Sadly, this year I wasn't able to join everyone at the Annual FIRST Conference in Montreal. By all accounts it was a brilliant time and I'm genuinely jealous of everyone who got to be there - especially the DNS Abuse SIG members who got to meet up in person.

However, this did leave me free to accept the generous invite I received recently to the 58th Messaging, Malware and Mobile Anti-Abuse Working Group (M³AAWG) Meeting in Dublin as a guest speaker, to talk about the DNS Abuse Techniques Matrix that was published earlier this year by the DNS Abuse SIG from FIRST. And it was absolutely great. I met a ton of people, learned a lot of new things, and had a blast at the social event.

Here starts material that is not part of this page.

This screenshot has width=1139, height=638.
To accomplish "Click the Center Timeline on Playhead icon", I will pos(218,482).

M³AAWG is different to a lot of organisations I've been involved with in the past: it's more industry-focused, and has strict rules about sharing information outside of the events. I spoke to a lot of people about this, and I have to confess that at first I found it a bit surprising because of my background at some of the more open technical events I’ve participated in previously. But after talking to quite a few people, I can see that it makes a lot of sense (and actually isn't too far off how the DNS Abuse SIG itself operates): by creating an environment where confidentiality is a priority, people are more free to talk openly about privileged or sensitive topics without worrying about having to guard themselves. And in commerce, this is definitely something to be concerned with.

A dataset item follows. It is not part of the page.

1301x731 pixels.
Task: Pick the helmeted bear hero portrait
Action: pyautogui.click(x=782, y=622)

This held true throughout the meeting. Without exception, everybody I met there was friendly and happy to engage. I chatted to representatives of all sorts of organisations, and the number of subjects the sessions covered was really impressive. There were lots of hallway conversations, and I ended up making a lot of new connections and have several things to follow up on with people in the future - call me old school, but I do like exchanging business cards and I ended up giving out nearly half the stack I brought with me.

Some highlights for me covered abuse desk handling (which, although I'm not personally involved in that area, does have a particular relevance to FIRST), an overview of the current state of quantum computing in Domain Name System Security Extensions (DNSSEC), an impactful keynote on Child Sexual Abuse Material (CSAM), and ransomware. There were also some sessions covering a main focus of M³AAWG -- messaging -- which brought up a past life in the world of Email Service Providers (ESPs) for me.

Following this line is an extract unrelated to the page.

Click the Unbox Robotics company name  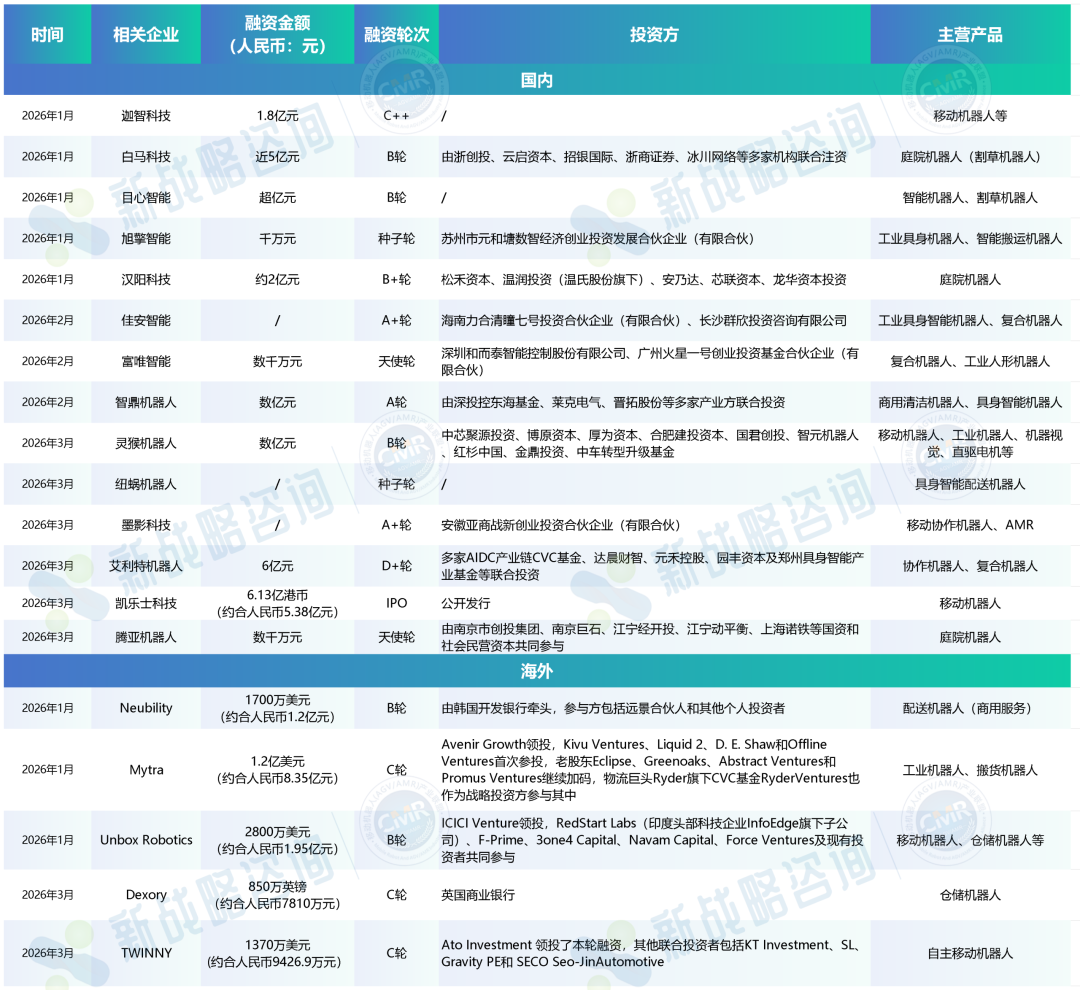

The event organisation was very professional, and there was a lot of attention to detail from the excellent snacks and lunches, to the adjustable lanyards with handy pouches (and that didn’t flip around!), and even the helpful guides given out that fit neatly into a pocket. New attendees were well cared for - I had an assigned guide and at the first lunch (which I was late for) some of us got to meet each other at a table set aside for newcomers. Honestly though, the atmosphere was so inclusive that I didn’t feel like a newbie most of the time. I certainly did get the “first day conference fog” at the end of day 1, though!

One thing I liked in particular was the “Open Round Table” session format. This is where attendees pick a certain subject and allow people to rotate between areas where it can be discussed. It felt a little bit like technical speed dating (is that a thing?) where you got to discuss something for a short time and then go onto the next area. As a way to collect a range of opinions from a diverse group of people, this seems like a great idea and not something I’d seen before.

M³AAWG and FIRST recently announced the signing of a Memorandum of Understanding - basically recognising each other’s work and missions, and pledging to work together in the future. Part of my goal at M³AAWG 58 was to further this - establish better lines of communication between the respective groups, and help foster collaboration in the future, as well as just let people know a bit more about FIRST if they weren’t already familiar. We’re all on the same side, working to make the internet more secure for everyone and act as communities for people to band together, and I do feel that we’ve been making important progress on these fronts.

Overall, it was a valuable experience and I am very grateful to have been invited. If I ever get the chance, I’m certainly going to attend again - and I’m considering signing up as an individual member just for myself and future events.